A lifelong Tar Heel, I graduated from the University of North Carolina at Chapel Hill with honors in Biology and Creative Writing. As an undergrad, I studied telomere structure in the lab of Shawn Ahmed. I received my PhD in Molecular and Cell Biology at the University of California, Berkeley, where I was supported by an NSF Graduate Research Fellowship. There, I worked with Barbara Meyer on how chromosome structure regulates crossover recombination during meiosis. For postdoctoral training, I moved to Atlanta to work with David Katz at Emory University investigating how the transgenerational inheritance of chromatin landscapes affects lifespan. With the support of an NIH IRACDA postdoc fellowship, I have developed and taught classes at Clark Atlanta University, the Emory-Tibet Science Initiative, and Oglethorpe University. I care deeply about inclusive teaching and thoughtful mentoring. Outside of lab, I can be found in a coffeeshop, on my yoga mat, exploring the city, or (most likely) reading a book.

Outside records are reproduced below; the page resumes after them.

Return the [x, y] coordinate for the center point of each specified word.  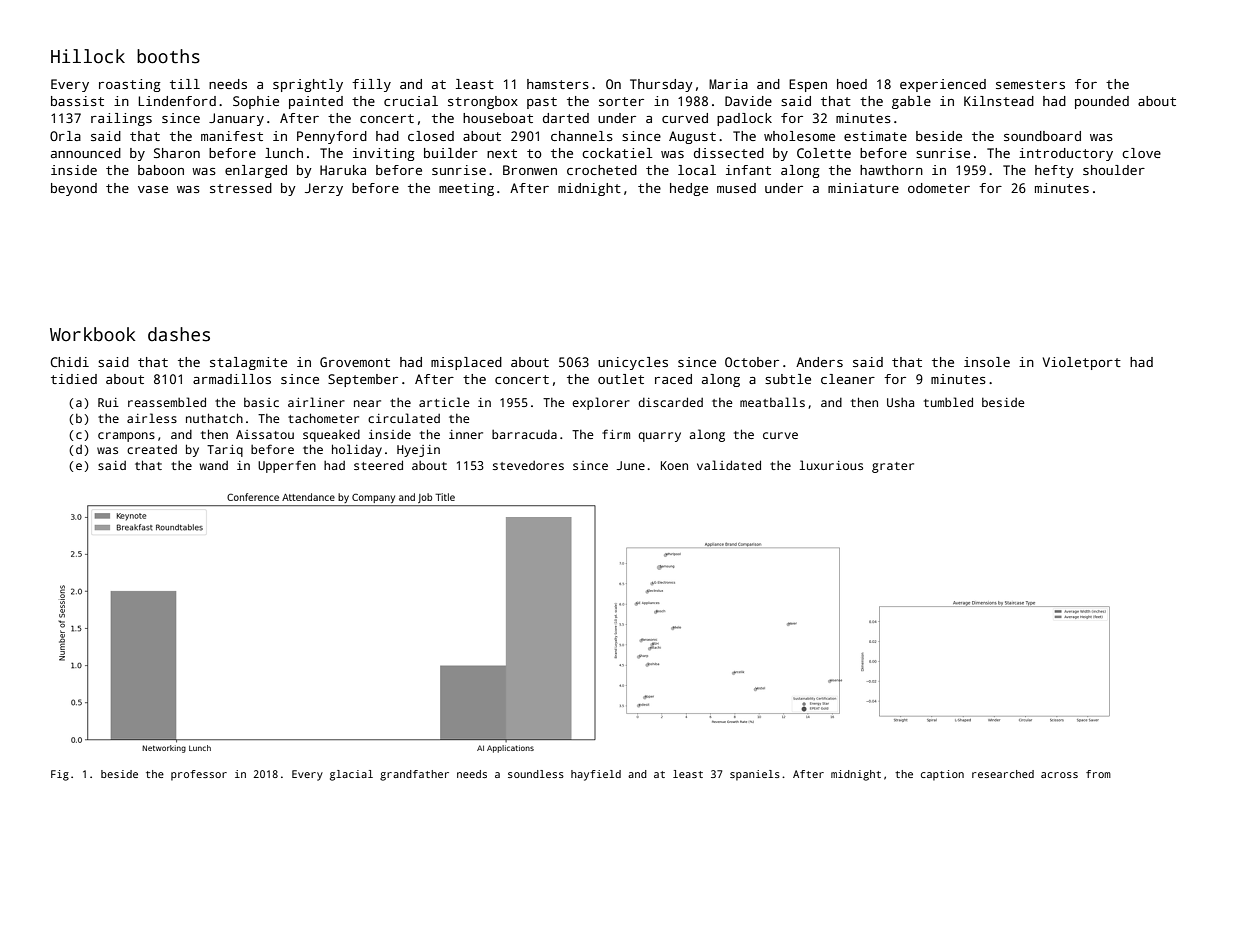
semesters [1030, 84]
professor [199, 775]
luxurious [831, 465]
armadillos [232, 379]
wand [213, 465]
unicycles [633, 363]
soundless [536, 774]
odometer [939, 188]
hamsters [558, 84]
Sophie [256, 102]
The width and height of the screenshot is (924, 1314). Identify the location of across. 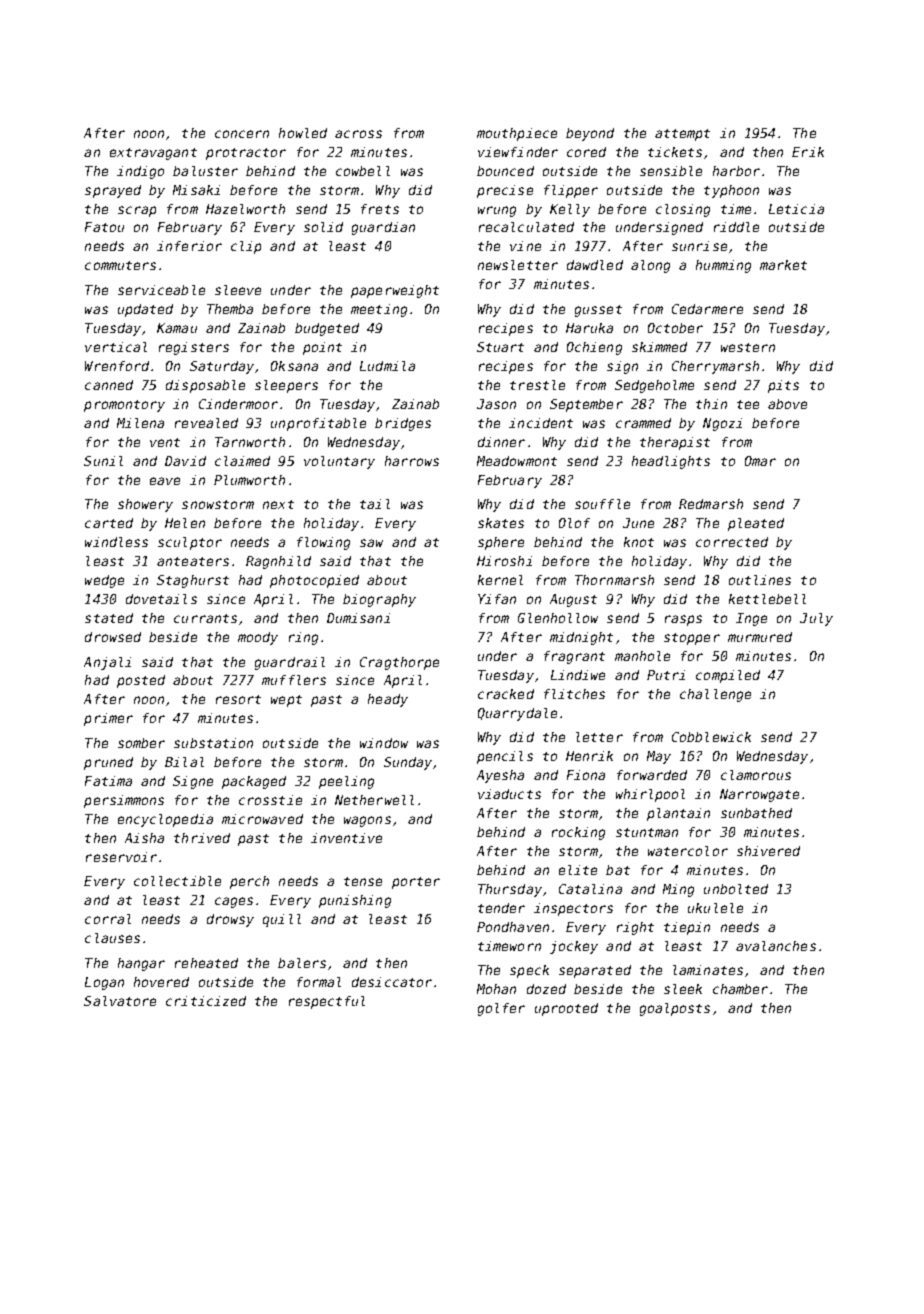
(358, 134).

I am excited to work with the GSA because the Society values excellent science and the people who do it. Our country has a tangled history with the use of genetics as tool of exclusion, whether by race, sex, or disability status. I’ve been impressed with GSA’s commitment to address this past, in part by creating a space that genuinely welcomes those that have historically been excluded from becoming biologists. Cultivating inclusive spaces is the first step—the next is to ensure that scientists, especially those from historically excluded populations, have the support they need to flourish. As a Board member, my priority is to further deepen GSA’s support for historically excluded populations and generate resources that benefit all researchers. This might include extending professional development efforts for early career scientists or providing strategies for members interested in equity and inclusion initiatives. Despite being a junior PI, I have led institutional initiatives that promote supportive mentoring environments for early career scientists, both as a PhD student and a postdoc. At University of Massachusetts, Lowell, I work closely with our program for first-generation college students, in part to develop course-based undergraduate research experiences that can help make research truly equitable for all students. I look forward to applying this experience toward GSA’s existing programs and working with the Board to build new ones.